--- Provided records ---

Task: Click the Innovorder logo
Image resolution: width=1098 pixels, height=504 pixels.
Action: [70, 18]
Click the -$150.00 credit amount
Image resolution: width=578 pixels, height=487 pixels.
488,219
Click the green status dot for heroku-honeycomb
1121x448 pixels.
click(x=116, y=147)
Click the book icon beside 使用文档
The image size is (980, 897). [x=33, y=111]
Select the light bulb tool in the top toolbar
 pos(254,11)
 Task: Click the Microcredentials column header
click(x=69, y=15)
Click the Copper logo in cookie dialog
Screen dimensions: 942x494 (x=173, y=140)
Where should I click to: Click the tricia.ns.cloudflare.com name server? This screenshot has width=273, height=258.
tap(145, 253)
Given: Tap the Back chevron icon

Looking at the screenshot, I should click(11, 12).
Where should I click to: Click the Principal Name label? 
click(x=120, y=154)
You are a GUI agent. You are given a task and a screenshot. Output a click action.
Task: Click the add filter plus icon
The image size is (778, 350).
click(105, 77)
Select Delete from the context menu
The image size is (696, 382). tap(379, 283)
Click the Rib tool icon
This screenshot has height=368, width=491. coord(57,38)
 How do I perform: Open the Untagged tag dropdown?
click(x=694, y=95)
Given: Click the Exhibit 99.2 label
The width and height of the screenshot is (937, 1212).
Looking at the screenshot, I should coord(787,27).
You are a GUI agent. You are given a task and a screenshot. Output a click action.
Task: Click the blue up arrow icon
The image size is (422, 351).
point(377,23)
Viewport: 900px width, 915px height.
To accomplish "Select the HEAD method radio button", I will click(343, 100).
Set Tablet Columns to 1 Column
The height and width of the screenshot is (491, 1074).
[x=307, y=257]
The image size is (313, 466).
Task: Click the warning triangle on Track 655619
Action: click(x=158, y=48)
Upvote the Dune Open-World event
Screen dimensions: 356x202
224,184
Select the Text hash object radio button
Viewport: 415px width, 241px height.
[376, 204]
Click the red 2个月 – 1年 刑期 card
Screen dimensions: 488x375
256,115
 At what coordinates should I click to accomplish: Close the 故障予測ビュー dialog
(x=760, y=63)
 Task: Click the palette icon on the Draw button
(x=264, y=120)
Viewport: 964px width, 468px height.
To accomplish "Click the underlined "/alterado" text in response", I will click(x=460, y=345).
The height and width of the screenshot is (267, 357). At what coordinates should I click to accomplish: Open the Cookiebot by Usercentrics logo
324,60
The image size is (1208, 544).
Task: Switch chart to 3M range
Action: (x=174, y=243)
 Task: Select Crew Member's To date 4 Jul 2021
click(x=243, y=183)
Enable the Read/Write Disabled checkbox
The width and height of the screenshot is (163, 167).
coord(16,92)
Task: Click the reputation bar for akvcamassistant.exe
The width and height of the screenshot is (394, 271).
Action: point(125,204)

---

Activity
From the records above, print exactly the lines that run from the line with "Given: Tap the Back chevron icon" to the line with "Viewport: 900px width, 915px height.", inclusive.

Task answer
Given: Tap the Back chevron icon

Looking at the screenshot, I should click(11, 12).
Where should I click to: Click the Principal Name label? 
click(x=120, y=154)
You are a GUI agent. You are given a task and a screenshot. Output a click action.
Task: Click the add filter plus icon
The image size is (778, 350).
click(105, 77)
Select Delete from the context menu
The image size is (696, 382). tap(379, 283)
Click the Rib tool icon
This screenshot has height=368, width=491. coord(57,38)
 How do I perform: Open the Untagged tag dropdown?
click(x=694, y=95)
Given: Click the Exhibit 99.2 label
The width and height of the screenshot is (937, 1212).
Looking at the screenshot, I should coord(787,27).
You are a GUI agent. You are given a task and a screenshot. Output a click action.
Task: Click the blue up arrow icon
The image size is (422, 351).
point(377,23)
Viewport: 900px width, 915px height.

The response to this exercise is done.